6 min read

6 ways AI is transforming inbound email security

6 ways AI is transforming inbound email security

According to the UK's National Cyber Security Centre (NCSC), as reported in The Guardian, AI will "almost certainly" increase the volume of cyber-attacks and heighten their impact over the next two years. The NCSC warns that generative AI "lowers the barrier" for amateur cybercriminals by helping them create more convincing attacks without "translation, spelling or grammatical errors that tend to give away phishing attacks."

However, the same technology threatening email inboxes also provides the solution. As the NCSC notes, "AI would also work as a defensive tool, with the technology able to detect attacks and design more secure systems."

Read also: Understanding modern email attack vectors

 

1. Real-time phishing detection through behavioral analysis

Modern AI systems don't just scan for known threats, they analyze email behavior patterns in real-time. Machine learning algorithms examine sender behavior, communication patterns, and anomalies to identify suspicious emails before they reach your inbox.

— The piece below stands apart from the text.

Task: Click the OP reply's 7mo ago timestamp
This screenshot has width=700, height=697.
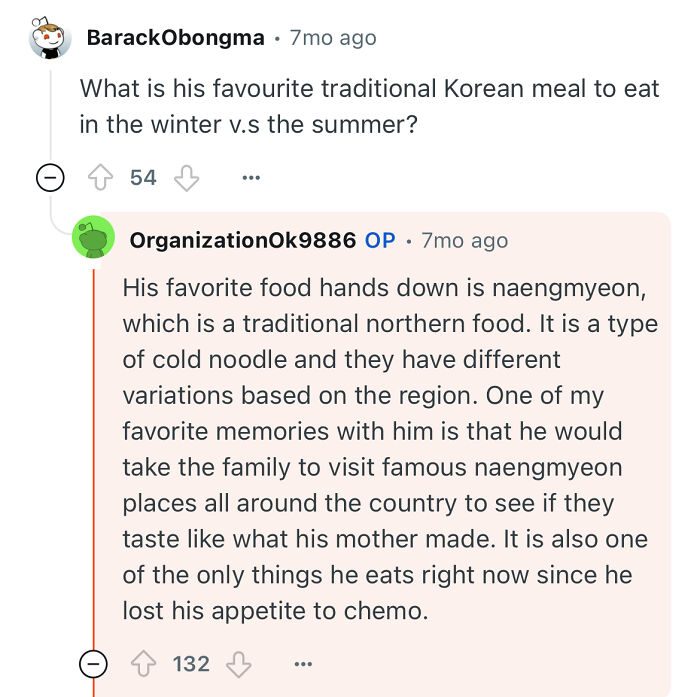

Unlike traditional blacklists that only catch known threats, AI can detect zero-day phishing attacks by recognizing subtle deviations from normal behavior. For example, if an email claims to be from your CEO but originates from an unusual location or contains atypical language patterns, AI flags it, even if the sender's address appears legitimate.

This capability is useful as attackers use AI themselves. The NCSC warns that "by 2025, generative AI and large language models will make it difficult for everyone, regardless of their level of cybersecurity understanding, to assess whether an email or password reset request is genuine, or to identify phishing, spoofing or social engineering attempts."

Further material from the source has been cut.